• Supplied entries

━━━━

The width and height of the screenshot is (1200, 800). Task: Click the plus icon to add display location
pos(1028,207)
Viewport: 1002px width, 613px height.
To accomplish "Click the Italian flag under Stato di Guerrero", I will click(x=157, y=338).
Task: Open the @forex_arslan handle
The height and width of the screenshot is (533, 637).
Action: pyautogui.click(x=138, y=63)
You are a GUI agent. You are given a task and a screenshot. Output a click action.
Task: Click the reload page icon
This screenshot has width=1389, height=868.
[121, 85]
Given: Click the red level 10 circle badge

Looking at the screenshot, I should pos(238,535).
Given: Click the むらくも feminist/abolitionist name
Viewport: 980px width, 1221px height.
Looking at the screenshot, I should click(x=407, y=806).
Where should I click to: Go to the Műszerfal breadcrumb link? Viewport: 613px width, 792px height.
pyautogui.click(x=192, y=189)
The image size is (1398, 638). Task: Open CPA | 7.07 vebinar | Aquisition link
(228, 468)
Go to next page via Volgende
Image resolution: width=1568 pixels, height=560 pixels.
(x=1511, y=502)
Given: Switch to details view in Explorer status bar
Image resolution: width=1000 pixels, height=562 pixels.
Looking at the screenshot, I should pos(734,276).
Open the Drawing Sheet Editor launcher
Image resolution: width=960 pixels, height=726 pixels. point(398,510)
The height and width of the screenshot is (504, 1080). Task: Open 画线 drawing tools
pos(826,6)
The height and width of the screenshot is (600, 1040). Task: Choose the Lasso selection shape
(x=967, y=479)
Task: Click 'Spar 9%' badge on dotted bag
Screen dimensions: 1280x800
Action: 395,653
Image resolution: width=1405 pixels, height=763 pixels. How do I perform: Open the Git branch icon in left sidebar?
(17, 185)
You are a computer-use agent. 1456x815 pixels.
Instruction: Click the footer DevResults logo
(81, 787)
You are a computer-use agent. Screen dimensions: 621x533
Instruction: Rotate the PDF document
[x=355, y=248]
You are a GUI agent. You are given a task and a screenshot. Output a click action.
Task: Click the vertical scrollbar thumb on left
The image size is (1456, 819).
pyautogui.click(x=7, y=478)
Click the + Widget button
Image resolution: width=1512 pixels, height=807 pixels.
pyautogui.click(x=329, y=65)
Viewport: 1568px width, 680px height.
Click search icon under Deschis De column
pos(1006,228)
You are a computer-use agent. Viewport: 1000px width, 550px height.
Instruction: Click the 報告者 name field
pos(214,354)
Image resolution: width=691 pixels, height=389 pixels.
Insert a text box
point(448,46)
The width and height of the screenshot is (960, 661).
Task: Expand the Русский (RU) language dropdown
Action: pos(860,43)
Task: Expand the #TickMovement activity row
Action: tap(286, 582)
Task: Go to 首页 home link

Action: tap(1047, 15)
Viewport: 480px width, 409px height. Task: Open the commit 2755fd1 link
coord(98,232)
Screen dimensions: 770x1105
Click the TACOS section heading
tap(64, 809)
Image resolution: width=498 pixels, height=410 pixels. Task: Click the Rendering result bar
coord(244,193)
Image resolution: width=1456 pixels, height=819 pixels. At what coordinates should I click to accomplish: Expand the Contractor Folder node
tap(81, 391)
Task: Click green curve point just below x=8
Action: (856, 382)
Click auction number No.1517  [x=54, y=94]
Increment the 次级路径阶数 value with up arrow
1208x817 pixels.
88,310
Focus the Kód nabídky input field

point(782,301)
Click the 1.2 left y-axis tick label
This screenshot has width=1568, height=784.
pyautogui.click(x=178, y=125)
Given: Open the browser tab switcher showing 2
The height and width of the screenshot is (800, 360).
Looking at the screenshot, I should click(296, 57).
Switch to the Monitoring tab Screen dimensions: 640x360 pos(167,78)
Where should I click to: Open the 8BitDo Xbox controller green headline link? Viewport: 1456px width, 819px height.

━━━━

• Aim
Rewrite only the entries from the line with "You are a computer-use agent. Viewport: 1000px" to the line with "pos(214,354)", both ends included, keeping every request line as it stands. In the answers, shift each coordinate by adding 4 to it.

• Written solution
You are a computer-use agent. Viewport: 1000px width, 550px height.
Instruction: Click the 報告者 name field
pos(218,358)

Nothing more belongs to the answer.